Using Fat Stem Cells to Treat a Deadly Cancer


Johns Hopkins University researchers have reported the successful use of stem cells derived from human body fat to deliver biological treatments directly to the brains of mice suffering from the most common and aggressive form of brain tumor. Such treatments significantly extended the lives of these cancer-stricken animals.

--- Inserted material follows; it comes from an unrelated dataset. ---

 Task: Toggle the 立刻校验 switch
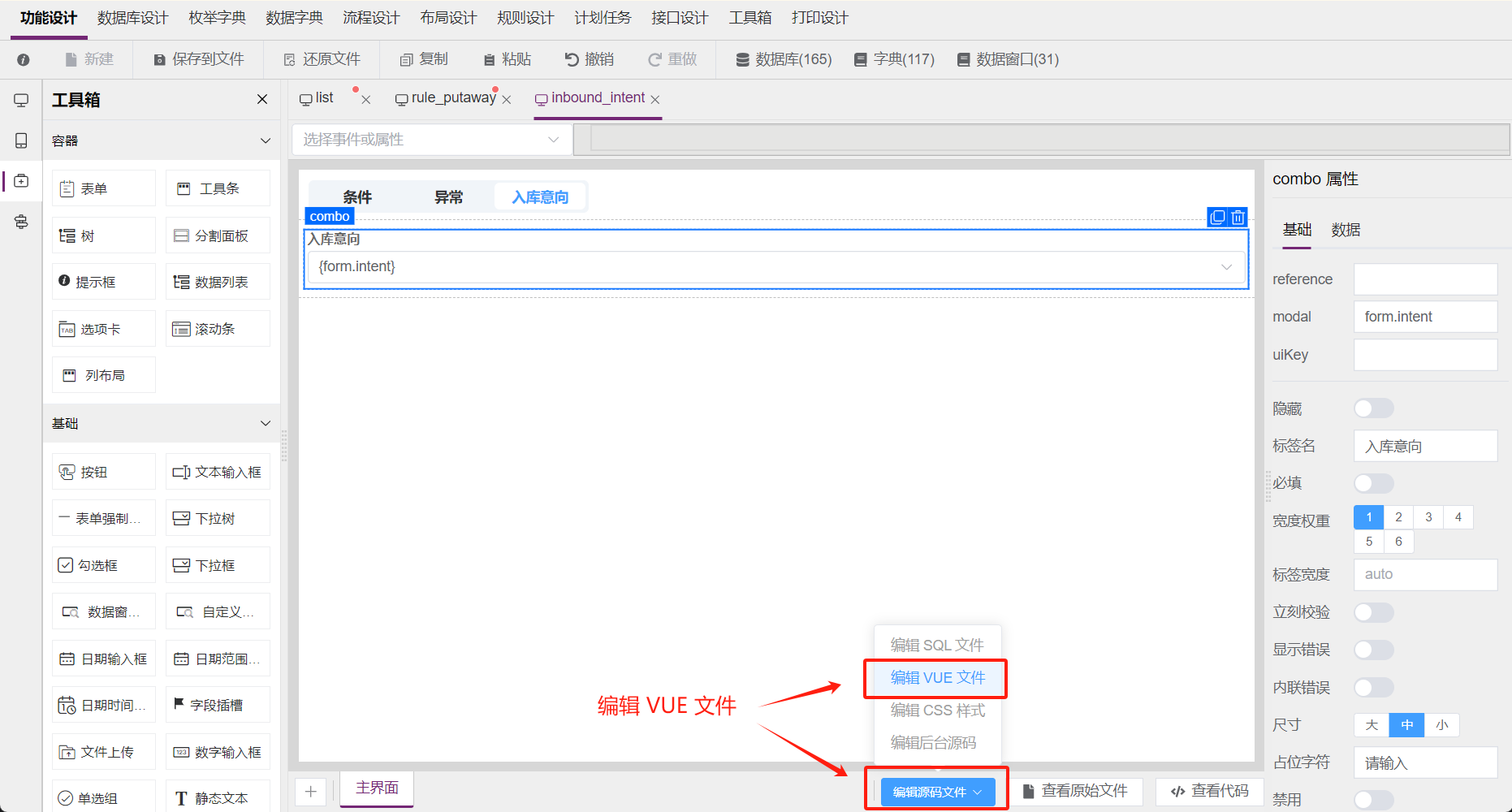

These experiments offer proof-of-principle that such a technique would work in human patients after surgical removal of brain cancers called glioblastomas. This technique provides a way to find and destroy any remaining cancer cells in those areas of the brain that are difficult to reach. Glioblastoma cells represent a challenge for cancer treatments, since they are quite sprightly, and can migrate across the entire brain, hide out and establish new tumors. Consequently, the cure rates for glioblastoma are notoriously low.

In the mouse experiments conducted by the Johns Hopkins group, investigators used mesenchymal stromal cells (MSCs) from fat tissue. Fat-based MSCs have a mysterious ability to sniff out cancer and other damaged cells. After genetically modifying the MSCs so that they secreted a protein called bone morphogenetic protein 4 (BMP4), these MSCs were injected into the brains of mice that suffered from glioblastomas. BMP-4 is a small, secreted protein that plays essential regulatory roles in embryonic development, but also has a demonstrated tumor suppression function.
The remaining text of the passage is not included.